Il s’y ajoute le fait que les élèves vont à l’école à pied, même si la plupart d’entre eux ont des bus. Si les gens ne respectent pas ces mesures barrières en termes de port du masque et autres, le risque est très grand pour l’école. ‘’Le plus grave est qu’on ne peut pas éclater les nombres, parce que nous sommes en déficit de tables-bancs et d’enseignants. C’est la grande difficulté que nous rencontrons’’, confie M. Sène.
Dans le même sens, Abdoulaye Ndoye suggère à l’Etat de trouver des stratégies pour casser le mode de contamination dans la cour de l’école, pendant les heures de pause. ‘’Les effectifs ont augmenté, beaucoup d’élèves sont admis en classe supérieure. On a eu de bons résultats aux examens.
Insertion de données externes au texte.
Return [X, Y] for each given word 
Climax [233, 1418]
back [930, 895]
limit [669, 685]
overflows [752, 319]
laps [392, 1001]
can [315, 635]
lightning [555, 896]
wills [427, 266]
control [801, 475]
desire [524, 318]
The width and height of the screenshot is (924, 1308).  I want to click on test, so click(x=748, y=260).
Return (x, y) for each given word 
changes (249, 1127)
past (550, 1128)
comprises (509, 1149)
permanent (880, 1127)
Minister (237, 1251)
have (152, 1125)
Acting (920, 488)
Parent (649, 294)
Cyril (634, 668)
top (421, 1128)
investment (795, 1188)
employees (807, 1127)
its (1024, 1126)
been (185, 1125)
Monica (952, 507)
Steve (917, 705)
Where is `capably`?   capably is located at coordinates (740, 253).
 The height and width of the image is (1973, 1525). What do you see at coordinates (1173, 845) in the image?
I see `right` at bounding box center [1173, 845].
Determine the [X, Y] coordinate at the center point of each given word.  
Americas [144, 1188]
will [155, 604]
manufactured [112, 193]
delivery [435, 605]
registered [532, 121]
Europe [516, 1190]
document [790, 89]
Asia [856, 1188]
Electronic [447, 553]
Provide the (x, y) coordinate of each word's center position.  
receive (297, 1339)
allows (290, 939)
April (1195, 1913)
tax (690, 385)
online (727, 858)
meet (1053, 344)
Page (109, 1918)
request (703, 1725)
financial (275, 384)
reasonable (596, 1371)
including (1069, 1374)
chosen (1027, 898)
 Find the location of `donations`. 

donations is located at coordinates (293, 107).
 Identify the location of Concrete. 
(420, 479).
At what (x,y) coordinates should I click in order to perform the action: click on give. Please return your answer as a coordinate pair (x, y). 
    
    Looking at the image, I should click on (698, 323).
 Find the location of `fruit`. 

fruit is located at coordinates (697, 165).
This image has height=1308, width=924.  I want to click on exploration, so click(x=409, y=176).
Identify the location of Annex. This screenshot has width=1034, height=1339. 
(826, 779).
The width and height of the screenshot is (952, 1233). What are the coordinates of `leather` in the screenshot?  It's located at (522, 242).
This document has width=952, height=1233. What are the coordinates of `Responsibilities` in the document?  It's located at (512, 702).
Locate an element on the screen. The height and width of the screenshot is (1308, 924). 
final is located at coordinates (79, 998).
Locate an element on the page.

Mais, malheureusement, les capacités d’accueil n’ont pas augmenté. En plus de cette situation, souligne le syndicaliste, on est en période de froid et cela milite en faveur de la propagation du virus. ‘’Les élèves qui quittent l’école rentrent chez eux. S’ils contaminent les parents, c’est un autre problème et la maladie va se répandre très vite, parce que les gens s’enferment’’.